First regulations and rates. Europe is actually several major jurisdictions:

\- Switzerland: they went through a near death experience during the financial
crisis, with two huge banks relative to the size of the economy (UBS and
Credit Suisse) that would have sunk the country if they failed. Their reaction
was understandly to slash and shrink these giants to a less threatening size.
UBS and Credit Suisse, once major global players and dominating asset
management, are the shadow of what the once were.

\- UK: of the major UK banks, two went really bad during the crisis (RBS &
HBOS) while the others big banks were mostly healthy. Those two banks were
requested to massively deleverage (RBS pretty much exited investment banking).
The other UK banks (HSBC, Barclays) were comparably healthier. There was a
wish for tough regulations within the EU, however the state of European banks
is generally pretty bad (particularly in Germany and Italy) which severely
limited how tough european regulations could go before threatening the
stability of the country. The UK didn't have that problem and therefore gold-
pleated all EU regulations, requiring higher capital ratios, higher coco
triggers, strict ring-fencing, massive fines, massive PPI penalties, more
severe rules and timing from UK banks. It forced them to retreat from many
businesses and to shrink.

\- rest of Europe. EU regulators generally are hostile to investment banking
and the new regulations make many traditional IB activities uneconomical (in
particular trading and financing trading transactions, as well as imposing
various degree of ring-fencing of non IB activities).
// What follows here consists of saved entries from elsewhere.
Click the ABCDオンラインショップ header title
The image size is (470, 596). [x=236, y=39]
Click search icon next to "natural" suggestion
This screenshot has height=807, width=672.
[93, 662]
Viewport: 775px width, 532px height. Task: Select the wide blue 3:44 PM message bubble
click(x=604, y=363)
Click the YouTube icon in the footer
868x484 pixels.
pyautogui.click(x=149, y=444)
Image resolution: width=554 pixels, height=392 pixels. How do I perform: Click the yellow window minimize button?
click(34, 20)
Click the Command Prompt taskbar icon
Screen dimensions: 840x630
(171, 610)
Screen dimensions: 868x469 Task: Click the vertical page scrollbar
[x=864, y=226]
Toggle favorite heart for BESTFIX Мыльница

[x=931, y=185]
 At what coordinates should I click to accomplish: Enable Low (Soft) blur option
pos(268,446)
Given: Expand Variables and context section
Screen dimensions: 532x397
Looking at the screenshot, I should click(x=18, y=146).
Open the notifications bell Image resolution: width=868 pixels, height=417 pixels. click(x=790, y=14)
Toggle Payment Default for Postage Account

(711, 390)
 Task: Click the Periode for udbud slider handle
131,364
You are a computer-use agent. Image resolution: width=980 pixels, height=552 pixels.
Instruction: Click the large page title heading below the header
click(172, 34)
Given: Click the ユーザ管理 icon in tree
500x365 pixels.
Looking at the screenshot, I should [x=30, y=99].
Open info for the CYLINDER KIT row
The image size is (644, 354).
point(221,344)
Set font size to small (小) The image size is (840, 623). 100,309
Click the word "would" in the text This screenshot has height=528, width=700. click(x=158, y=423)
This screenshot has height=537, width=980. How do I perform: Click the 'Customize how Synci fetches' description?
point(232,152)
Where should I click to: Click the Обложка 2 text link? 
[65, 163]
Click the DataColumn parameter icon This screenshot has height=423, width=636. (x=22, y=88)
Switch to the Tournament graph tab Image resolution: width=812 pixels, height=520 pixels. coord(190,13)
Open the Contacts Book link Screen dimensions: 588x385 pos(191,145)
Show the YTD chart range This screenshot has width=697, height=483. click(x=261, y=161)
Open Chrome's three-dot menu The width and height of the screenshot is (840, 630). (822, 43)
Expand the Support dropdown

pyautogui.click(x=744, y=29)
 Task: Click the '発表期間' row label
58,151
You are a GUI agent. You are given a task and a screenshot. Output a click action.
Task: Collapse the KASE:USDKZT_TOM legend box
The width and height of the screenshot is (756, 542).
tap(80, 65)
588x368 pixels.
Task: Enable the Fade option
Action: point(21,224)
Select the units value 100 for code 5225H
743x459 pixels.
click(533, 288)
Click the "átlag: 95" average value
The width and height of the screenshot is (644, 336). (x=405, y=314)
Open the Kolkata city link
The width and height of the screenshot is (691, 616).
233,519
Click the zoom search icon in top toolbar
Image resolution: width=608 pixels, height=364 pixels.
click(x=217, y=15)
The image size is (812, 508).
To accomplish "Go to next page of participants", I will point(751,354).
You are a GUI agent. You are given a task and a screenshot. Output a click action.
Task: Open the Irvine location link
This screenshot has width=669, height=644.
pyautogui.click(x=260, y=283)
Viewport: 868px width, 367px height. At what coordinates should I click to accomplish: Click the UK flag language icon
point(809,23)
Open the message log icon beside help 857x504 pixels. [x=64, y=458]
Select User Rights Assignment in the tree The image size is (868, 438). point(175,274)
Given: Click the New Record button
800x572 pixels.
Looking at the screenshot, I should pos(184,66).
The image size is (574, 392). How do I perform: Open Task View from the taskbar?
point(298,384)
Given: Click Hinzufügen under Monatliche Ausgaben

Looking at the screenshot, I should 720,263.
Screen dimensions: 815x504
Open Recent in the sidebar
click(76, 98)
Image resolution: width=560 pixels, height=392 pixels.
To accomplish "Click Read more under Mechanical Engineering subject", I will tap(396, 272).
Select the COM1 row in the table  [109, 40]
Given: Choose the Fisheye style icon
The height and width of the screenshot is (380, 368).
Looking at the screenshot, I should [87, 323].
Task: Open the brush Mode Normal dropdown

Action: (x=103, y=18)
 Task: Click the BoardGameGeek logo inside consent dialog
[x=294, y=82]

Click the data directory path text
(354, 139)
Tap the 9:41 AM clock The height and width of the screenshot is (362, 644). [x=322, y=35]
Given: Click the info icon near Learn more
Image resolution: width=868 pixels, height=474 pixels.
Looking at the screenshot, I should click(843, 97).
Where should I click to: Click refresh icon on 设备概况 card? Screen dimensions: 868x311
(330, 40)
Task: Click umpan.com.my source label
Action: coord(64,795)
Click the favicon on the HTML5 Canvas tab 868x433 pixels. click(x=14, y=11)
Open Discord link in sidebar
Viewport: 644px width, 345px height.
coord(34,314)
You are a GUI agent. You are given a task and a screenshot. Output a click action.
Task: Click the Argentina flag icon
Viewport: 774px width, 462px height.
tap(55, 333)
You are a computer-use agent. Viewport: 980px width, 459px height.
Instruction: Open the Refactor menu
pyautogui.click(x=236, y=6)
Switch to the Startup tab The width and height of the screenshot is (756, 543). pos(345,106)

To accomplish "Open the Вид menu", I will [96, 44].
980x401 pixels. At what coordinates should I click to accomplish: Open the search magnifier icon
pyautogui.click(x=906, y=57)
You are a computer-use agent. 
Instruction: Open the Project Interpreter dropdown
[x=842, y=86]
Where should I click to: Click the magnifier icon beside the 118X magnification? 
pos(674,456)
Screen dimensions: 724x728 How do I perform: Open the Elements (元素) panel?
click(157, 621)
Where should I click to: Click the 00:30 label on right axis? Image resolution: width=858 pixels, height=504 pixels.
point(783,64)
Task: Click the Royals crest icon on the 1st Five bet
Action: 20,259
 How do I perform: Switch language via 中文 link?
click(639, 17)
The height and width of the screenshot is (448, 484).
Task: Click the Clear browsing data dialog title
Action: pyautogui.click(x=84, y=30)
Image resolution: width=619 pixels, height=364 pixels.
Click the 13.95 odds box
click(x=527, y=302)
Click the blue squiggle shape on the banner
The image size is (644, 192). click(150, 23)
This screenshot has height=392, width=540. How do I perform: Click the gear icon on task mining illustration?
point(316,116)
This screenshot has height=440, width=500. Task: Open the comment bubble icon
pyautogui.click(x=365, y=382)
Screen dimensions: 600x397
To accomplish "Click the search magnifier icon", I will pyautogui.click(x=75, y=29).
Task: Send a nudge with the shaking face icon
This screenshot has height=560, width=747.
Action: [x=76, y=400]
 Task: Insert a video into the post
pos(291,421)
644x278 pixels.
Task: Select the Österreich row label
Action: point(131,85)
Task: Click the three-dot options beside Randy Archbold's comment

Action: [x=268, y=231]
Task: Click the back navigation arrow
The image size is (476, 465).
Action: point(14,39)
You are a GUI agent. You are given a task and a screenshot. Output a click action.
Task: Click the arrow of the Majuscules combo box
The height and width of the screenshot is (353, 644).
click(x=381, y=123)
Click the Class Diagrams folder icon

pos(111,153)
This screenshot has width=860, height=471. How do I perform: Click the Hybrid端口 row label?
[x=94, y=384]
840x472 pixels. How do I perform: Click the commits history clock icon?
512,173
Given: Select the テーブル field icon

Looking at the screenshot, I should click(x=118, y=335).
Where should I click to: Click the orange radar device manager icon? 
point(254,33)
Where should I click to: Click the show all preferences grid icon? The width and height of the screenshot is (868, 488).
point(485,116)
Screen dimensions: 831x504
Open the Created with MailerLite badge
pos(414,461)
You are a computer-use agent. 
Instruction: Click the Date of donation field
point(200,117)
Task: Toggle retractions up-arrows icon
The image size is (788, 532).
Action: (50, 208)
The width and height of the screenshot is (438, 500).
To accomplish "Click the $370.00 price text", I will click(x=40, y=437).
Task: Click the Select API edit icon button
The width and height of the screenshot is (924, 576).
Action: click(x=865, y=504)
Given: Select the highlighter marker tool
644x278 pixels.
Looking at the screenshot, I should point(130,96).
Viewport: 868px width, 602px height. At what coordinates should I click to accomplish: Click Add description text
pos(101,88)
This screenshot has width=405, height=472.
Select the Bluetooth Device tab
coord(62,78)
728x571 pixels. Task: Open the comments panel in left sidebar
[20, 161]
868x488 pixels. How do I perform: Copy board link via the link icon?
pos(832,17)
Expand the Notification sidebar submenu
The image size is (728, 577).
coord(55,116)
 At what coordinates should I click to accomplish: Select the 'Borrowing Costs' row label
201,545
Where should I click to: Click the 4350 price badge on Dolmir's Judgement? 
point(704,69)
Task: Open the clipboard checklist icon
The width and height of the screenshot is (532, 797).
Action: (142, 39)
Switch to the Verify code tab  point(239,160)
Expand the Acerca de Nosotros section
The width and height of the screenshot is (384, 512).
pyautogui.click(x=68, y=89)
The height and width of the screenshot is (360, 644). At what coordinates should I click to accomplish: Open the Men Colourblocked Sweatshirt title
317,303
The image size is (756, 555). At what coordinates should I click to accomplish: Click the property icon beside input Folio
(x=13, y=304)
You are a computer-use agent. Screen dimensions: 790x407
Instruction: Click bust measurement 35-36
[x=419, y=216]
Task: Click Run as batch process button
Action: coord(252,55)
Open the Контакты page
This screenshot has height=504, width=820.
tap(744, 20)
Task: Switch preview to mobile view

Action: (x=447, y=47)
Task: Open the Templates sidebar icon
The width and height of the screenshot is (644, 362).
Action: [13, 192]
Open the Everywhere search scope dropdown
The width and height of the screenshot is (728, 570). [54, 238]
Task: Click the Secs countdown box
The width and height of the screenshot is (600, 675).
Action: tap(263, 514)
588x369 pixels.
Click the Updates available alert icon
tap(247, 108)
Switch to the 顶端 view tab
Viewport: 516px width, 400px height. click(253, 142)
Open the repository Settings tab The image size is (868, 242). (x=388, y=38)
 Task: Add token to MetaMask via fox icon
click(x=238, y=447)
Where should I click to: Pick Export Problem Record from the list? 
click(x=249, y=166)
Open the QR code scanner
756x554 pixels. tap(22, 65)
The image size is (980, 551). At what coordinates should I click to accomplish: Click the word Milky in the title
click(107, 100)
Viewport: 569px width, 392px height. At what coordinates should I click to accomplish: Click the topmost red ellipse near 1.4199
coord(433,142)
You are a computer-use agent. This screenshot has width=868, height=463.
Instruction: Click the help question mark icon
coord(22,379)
In addition, the EUR
zone maintained low rates for a very long time (now going deeply negative),
which adds further pressure on the profitability of EUR zone banks.

In the US, regulations have been less aggressive, and the rate environment
(high rates) less toxic to banks (the reason why low and negative rates are
toxic to banks is that 1) the bank is a net receiver of interest rate, because
it has interest paying assets and liabilities, but more assets than
liabilities, and 2) because if rates turn negative, it may not be able to pass
on negative rates to their depositors (negative rates on current accounts) and
find themselves pocketing the difference between their assets and
liabilities).

However some European banks have been doing OK, like BNP Paribas or Santander.
Their local regulators rather shielded them from tougher regulations. They are
challenged nevertheless by the rates environment.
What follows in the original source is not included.